El entierro de la sardina


  Calibrar las emociones es como querer pesar el tiempo. No se puede. Sin embargo, sí es posible saber de qué o por qué nos emocionamos y, de acuerdo con ello, mantenernos conscientemente en ese estado emocional hasta que queramos salir del mismo. Es entonces cuando se dice que nos topamos con la realidad, esa que compartimos con el resto de seres vivos y de la que somos parte activa por nuestra manera de proceder y actuar.
  Recuerdo a la edad de 16 o 17 años, en plena adolescencia, participar -como alumno de BUP- en el entierro de la sardina, una fiesta estudiantil que, tradicionalmente, se producía justo un día antes del inicio de las vacaciones de Navidad en el Instituto. Se trataba de un ceremonial que lograba pertrechar de transgresión a todos los asistentes y que era no sólo tolerada sino alentada por los enseñantes, director y jefe de estudios incluidos.
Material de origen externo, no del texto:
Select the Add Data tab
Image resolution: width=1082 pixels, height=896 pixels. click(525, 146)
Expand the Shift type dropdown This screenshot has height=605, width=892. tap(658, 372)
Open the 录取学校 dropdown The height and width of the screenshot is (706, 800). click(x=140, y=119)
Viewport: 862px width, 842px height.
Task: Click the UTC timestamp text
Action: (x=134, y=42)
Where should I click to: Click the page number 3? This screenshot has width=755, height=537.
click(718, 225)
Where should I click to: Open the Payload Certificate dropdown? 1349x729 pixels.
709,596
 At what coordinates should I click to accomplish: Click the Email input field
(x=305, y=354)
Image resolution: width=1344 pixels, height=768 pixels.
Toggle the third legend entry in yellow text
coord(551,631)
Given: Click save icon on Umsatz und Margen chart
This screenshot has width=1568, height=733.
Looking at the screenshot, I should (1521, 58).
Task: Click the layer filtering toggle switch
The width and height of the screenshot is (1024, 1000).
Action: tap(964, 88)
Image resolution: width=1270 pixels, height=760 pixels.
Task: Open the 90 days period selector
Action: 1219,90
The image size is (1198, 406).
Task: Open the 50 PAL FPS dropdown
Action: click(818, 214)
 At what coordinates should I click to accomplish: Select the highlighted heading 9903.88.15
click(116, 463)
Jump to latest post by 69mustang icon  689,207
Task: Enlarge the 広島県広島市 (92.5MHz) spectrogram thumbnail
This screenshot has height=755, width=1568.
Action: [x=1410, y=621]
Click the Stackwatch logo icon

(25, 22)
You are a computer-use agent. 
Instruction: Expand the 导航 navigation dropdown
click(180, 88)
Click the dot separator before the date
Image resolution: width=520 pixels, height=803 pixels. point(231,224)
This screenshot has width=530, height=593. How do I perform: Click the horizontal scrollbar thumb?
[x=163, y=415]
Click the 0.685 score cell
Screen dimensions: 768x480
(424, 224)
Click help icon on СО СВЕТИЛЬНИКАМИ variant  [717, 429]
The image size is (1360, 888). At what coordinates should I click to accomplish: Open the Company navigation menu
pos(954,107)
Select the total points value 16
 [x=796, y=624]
El abandono masivo de las aulas -dejando al profesor de turno con la palabra en la boca- en plena clase a medida que la comitiva iba transitando por las plantas y pasillos del centro académico, formaba parte de la ceremonia. Muchos imprimían un grado de realismo al acto en sí, que lucían chaqueta negra y corbata, ya fuese cortejando o en calidad de portadores de una caja que hacía las veces de féretro. Risas, cánticos, todo tipo de proclamas adobaban el recorrido que traspasaba el propio recinto, ocupando así calles y avenidas ante la mirada atenta o atónita de transeúntes y conductores.
  Acabado el acto, vivido ciertamente con apasionamiento y emoción, todos asumíamos que habíamos protagonizado algo tan real como falso, tan palpable como iluso, tan relevante como intrascendente; de ahí que nadie se sintiera frustrado por no poder continuar por más tiempo así, de aquella manera.
  Resulta asombroso que no ya grupos de jóvenes sino hombres y mujeres aderezados de una vida repleta de años, experiencia y conocimientos intervengan directamente en un referéndum con urnas de plástico y asilvestrado censo, para días después -acreditada la falacia de éste- dar por válida y por tanto consumada una república independiente por mucho que la misma haya sido proclamada en el interior de un Parlamento. Más grotesco que ésto es que, acabado su particular entierro de la sardina, haya catalanes que persistan en el esperpento. Pase que sean ingenuos, pero no que nos tomen por cipotes.